#### EXCERPTED DATA
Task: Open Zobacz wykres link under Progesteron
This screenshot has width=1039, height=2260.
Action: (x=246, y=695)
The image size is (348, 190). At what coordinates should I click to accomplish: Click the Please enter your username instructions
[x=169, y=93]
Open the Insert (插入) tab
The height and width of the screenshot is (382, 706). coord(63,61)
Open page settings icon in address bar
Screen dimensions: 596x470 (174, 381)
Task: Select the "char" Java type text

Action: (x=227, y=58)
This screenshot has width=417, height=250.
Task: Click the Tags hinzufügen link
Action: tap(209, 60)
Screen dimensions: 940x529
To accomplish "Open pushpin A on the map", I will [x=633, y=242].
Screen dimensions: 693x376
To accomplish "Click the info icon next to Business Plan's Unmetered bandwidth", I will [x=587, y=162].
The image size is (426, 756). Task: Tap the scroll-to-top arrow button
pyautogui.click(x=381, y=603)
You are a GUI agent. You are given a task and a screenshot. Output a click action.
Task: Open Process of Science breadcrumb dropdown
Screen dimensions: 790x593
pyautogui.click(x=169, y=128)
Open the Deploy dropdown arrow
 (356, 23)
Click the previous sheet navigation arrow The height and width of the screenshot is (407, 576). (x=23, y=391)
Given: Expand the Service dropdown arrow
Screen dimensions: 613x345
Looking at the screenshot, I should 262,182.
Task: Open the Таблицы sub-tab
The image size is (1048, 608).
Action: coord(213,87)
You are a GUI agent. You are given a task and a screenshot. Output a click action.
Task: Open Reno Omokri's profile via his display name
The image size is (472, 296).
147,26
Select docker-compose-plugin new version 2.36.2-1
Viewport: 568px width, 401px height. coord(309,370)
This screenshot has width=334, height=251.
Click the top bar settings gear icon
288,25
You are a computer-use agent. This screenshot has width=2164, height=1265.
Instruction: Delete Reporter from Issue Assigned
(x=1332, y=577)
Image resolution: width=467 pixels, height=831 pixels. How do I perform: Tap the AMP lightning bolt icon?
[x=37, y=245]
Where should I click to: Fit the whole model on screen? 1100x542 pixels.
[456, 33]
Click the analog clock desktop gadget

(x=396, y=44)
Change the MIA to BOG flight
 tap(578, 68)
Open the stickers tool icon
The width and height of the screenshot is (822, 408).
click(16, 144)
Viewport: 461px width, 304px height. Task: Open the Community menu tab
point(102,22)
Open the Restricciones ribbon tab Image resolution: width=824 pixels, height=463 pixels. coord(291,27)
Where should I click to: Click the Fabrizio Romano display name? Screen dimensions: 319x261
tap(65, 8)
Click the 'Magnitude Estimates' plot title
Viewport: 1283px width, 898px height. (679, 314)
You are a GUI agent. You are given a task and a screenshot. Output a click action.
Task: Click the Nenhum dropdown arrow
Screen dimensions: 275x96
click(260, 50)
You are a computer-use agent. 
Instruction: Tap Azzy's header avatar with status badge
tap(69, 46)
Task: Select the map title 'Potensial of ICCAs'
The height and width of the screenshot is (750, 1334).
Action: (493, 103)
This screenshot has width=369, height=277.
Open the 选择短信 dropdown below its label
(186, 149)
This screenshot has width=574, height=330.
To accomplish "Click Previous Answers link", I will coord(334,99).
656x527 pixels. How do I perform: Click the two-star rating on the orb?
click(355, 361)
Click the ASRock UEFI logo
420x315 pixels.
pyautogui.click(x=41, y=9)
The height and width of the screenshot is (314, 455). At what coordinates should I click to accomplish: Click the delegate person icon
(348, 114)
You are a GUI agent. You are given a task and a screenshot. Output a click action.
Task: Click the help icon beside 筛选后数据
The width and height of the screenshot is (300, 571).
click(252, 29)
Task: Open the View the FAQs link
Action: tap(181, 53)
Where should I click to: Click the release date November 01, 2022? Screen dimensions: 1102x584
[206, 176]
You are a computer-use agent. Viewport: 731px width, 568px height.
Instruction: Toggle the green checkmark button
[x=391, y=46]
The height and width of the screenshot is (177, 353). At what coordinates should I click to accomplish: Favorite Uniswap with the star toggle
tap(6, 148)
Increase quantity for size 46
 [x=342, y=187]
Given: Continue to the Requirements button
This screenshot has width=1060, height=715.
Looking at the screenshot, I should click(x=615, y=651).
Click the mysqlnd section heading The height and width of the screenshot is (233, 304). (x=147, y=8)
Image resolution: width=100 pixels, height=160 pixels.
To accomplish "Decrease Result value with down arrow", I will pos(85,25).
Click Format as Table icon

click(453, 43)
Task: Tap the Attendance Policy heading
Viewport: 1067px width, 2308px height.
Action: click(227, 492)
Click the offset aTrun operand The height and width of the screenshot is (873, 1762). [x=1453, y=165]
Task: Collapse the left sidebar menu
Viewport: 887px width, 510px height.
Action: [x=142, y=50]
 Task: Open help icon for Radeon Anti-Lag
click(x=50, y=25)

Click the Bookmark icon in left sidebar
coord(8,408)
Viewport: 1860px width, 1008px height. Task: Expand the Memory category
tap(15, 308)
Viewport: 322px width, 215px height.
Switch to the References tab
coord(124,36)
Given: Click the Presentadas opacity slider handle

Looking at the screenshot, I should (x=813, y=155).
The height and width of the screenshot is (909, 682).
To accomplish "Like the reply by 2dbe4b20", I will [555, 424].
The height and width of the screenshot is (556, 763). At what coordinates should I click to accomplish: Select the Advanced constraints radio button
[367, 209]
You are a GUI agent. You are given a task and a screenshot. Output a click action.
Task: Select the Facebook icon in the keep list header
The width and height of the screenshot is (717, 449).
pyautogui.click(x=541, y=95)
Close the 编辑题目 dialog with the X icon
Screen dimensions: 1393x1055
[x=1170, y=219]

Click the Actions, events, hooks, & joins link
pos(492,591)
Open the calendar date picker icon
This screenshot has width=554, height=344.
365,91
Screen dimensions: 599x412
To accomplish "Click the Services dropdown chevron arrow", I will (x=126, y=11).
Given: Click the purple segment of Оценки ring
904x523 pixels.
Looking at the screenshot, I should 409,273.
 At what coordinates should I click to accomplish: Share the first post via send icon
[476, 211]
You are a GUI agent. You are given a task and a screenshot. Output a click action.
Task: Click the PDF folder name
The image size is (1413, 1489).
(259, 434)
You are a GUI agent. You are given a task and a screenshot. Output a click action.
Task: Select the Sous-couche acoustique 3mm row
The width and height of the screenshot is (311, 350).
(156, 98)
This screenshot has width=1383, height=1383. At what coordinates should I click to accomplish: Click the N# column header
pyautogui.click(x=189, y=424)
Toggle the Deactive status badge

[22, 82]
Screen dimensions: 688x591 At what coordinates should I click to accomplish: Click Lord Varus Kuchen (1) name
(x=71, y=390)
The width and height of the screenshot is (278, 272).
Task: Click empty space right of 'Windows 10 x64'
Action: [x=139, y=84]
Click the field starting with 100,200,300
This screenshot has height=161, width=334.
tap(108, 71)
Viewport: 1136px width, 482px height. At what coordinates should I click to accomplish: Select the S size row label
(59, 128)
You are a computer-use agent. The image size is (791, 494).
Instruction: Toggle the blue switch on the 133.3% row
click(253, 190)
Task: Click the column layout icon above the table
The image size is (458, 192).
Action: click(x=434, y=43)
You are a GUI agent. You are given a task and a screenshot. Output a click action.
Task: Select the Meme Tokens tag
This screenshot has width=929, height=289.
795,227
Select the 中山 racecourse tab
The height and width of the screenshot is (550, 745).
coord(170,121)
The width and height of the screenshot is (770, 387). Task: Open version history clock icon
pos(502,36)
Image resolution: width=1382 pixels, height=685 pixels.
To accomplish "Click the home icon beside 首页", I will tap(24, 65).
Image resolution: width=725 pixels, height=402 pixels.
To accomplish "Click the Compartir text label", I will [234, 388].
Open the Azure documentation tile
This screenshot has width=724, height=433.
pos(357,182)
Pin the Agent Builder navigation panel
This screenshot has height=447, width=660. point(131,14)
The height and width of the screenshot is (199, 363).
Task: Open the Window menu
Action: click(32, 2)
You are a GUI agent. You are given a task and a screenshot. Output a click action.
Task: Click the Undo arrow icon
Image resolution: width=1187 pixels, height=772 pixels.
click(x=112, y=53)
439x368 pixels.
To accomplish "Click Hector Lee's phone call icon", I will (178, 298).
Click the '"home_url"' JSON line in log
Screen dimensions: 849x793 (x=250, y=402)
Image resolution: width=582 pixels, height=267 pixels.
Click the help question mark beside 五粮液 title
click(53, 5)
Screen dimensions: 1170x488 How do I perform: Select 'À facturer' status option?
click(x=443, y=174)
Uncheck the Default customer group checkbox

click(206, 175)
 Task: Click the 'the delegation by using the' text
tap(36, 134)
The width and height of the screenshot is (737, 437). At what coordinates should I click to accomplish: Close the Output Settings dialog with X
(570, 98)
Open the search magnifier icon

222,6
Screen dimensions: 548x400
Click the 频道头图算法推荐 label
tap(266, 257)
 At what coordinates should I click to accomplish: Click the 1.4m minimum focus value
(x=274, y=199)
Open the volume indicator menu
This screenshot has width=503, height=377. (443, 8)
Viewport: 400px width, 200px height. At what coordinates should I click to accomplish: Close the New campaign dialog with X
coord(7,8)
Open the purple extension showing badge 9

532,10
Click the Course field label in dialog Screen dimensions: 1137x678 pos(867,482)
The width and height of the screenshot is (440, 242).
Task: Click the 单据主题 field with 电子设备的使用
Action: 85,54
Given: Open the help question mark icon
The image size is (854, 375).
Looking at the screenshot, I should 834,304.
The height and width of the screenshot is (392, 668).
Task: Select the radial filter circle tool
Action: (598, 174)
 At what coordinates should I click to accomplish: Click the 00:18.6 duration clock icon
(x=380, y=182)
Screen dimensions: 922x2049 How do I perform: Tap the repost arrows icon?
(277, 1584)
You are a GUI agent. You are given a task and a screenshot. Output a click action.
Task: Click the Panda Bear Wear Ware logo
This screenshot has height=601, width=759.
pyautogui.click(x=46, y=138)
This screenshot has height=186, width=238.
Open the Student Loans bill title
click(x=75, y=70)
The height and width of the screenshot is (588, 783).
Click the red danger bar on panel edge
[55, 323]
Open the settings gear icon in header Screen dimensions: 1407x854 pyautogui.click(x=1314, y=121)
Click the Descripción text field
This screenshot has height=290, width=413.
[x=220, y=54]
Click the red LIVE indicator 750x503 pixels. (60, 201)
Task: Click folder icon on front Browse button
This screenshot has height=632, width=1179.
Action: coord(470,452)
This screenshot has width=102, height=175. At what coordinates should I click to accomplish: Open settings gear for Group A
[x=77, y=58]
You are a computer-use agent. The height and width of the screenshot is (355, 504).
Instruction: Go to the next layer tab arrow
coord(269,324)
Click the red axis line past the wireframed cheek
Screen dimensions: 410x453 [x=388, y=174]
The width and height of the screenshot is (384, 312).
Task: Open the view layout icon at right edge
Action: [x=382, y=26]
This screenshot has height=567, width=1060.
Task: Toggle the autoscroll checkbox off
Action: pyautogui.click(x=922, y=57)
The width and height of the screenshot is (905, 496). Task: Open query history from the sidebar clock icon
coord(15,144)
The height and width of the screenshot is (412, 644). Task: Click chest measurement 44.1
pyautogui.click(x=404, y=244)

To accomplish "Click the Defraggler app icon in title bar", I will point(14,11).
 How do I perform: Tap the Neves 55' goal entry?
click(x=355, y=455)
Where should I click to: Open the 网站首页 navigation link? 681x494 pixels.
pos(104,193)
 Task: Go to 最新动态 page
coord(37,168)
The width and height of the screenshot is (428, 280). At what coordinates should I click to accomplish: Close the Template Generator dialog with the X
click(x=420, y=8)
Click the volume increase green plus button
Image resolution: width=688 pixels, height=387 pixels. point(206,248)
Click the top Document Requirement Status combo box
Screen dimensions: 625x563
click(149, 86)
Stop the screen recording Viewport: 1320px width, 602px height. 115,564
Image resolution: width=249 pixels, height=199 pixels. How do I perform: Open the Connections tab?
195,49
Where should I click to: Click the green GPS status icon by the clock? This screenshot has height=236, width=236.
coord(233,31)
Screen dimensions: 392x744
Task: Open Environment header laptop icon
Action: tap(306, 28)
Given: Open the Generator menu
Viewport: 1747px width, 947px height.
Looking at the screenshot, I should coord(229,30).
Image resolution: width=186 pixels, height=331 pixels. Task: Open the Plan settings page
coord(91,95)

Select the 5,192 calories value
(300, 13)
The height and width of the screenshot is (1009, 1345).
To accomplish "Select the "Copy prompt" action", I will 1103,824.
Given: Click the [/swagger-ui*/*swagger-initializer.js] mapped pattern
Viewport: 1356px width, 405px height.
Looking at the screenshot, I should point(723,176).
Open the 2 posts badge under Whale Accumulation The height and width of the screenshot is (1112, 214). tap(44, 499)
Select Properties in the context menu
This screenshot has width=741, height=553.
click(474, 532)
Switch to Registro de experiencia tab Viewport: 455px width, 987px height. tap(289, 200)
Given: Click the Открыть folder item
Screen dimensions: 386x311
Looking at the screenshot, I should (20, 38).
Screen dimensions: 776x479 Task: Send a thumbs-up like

#### ASSIGNMENT
Search the listing for the string "heading". Copy each line where it turns up.

#### RESPONSE AREA
Click the mysqlnd section heading The height and width of the screenshot is (233, 304). (x=147, y=8)
Task: Tap the Attendance Policy heading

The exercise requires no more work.